> [EXERCISE AIM] Rewrite the stretch from the line containing "Click the Actively Suicidal list item" through the line containing "click(x=1351, y=25)", changing "Instruction" to "Directive" and leaving everything else in those lines unchanged.

>> start SOURCE MATERIAL

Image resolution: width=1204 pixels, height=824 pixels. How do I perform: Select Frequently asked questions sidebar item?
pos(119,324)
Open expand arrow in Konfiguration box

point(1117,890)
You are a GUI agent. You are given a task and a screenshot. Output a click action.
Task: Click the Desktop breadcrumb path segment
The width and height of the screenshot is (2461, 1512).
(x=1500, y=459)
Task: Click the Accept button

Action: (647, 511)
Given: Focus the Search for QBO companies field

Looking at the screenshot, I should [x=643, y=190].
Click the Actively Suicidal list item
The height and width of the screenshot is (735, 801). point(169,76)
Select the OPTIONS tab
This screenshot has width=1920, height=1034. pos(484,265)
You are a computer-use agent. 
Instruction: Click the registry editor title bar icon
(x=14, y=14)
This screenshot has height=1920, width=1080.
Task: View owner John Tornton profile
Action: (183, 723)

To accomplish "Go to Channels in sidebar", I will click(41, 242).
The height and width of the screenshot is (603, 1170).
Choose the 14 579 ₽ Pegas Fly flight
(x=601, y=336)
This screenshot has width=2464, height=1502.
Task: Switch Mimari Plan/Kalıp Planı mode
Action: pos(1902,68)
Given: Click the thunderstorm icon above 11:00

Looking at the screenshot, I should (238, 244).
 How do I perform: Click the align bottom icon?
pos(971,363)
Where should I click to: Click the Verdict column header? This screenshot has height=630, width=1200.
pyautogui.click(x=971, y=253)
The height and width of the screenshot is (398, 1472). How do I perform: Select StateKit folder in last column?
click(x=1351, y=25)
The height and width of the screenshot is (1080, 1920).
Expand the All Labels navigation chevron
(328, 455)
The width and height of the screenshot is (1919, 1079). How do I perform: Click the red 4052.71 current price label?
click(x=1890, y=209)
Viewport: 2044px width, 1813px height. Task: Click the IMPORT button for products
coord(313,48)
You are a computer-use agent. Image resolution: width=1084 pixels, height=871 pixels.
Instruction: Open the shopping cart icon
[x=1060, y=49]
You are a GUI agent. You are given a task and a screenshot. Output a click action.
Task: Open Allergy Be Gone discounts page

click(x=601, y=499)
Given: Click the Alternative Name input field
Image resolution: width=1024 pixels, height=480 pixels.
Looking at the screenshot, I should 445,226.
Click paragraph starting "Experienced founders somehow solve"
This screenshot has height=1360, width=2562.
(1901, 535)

>> end SOURCE MATERIAL

> [REPLY TO THE TASK]
Click the Actively Suicidal list item
The height and width of the screenshot is (735, 801). point(169,76)
Select the OPTIONS tab
This screenshot has width=1920, height=1034. pos(484,265)
You are a computer-use agent. 
Directive: Click the registry editor title bar icon
(x=14, y=14)
This screenshot has height=1920, width=1080.
Task: View owner John Tornton profile
Action: (183, 723)

To accomplish "Go to Channels in sidebar", I will click(41, 242).
The height and width of the screenshot is (603, 1170).
Choose the 14 579 ₽ Pegas Fly flight
(x=601, y=336)
This screenshot has width=2464, height=1502.
Task: Switch Mimari Plan/Kalıp Planı mode
Action: pos(1902,68)
Given: Click the thunderstorm icon above 11:00

Looking at the screenshot, I should (238, 244).
 How do I perform: Click the align bottom icon?
pos(971,363)
Where should I click to: Click the Verdict column header? This screenshot has height=630, width=1200.
pyautogui.click(x=971, y=253)
The height and width of the screenshot is (398, 1472). How do I perform: Select StateKit folder in last column?
click(x=1351, y=25)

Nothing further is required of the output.